Even at the time, though, an outside expert in sperm motion told Gizmodo that he wasn’t entirely convinced by the team’s work and that at least some of their conclusions may have been too “strongly worded”—caution that now seems to have been prescient.

On Aug. 1, 2020, the journal issued an expression of concern about the paper, after Gadelha’s team brought up concerns from other scientists critical of the team’s mathematical analysis. The journal promised that the authors would reevaluate their data given these concerns and report back. Earlier this May, the journal agreed to retract the study entirely, after the authors admitted that their central premise couldn’t be justified by their data alone.

Gizmodo reached out to Gadelha regarding this development. A spokesperson from the University of Bristol responded back, directing us to the retraction note now attached to his study and an update on the university’s website. “After publication, readers identified that although our 3D flagellar experimental data and analyses are sound, the conclusion of flagellar asymmetry and anisotropy cannot be drawn unequivocally using only 3D flagellar waveform data,” the authors wrote in their retraction.

Retractions are an uncommon but routine part of science. Sometimes, they happen due to outright fraud or negligent research practices. But they can also happen because of innocent mistakes made in the collection or interpretation of data that aren’t caught in time. This reality is one reason why replication is so important to the scientific process since it’s harder (but not impossible) for multiple groups of scientists to get the same flawed results.

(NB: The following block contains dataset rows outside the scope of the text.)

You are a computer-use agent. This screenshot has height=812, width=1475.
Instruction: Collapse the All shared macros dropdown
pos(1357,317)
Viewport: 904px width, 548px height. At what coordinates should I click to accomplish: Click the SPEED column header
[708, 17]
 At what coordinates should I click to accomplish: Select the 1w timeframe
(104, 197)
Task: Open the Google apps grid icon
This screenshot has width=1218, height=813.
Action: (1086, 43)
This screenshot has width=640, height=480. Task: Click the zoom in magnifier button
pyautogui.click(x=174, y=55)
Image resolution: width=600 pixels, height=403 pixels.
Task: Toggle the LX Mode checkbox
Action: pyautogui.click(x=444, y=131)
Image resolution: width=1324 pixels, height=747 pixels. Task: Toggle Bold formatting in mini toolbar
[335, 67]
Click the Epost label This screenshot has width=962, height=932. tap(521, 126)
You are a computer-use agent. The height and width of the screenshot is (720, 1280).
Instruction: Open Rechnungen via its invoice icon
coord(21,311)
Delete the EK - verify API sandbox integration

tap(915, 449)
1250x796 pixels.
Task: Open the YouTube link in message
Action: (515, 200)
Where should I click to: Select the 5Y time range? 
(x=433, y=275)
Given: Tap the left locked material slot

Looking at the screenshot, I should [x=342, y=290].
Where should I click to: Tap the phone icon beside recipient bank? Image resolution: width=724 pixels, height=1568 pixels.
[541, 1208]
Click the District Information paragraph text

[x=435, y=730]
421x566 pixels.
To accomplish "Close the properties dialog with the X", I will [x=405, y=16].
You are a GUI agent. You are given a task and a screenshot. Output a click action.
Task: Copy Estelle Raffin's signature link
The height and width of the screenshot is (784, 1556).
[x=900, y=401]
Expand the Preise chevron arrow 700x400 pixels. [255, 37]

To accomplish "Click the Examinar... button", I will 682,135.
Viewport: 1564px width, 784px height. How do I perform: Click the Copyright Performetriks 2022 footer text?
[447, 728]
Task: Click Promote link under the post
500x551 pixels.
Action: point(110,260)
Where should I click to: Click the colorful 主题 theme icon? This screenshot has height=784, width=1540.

In this case, it’s not necessarily that Gadelha and his team’s findings are entirely wrong. Other research has suggested that sperm do seem to rotate while moving at least sometimes. And it’s likely that sperm motion is more complicated than the eel-like movement you might see in movies. Gadelha’s team, according to the University of Bristol, plans to shortly publish an updated paper “compiling the complete story.” Plenty of other scientists are also continuing to study how these cells function and move, so this may not be the death knell of corkscrewing sperm just yet.

But this saga ought to be a reminder to both readers and journalists that no single study should be seen as the final word on something—especially if the study is making very bold or exotic claims about how the world works.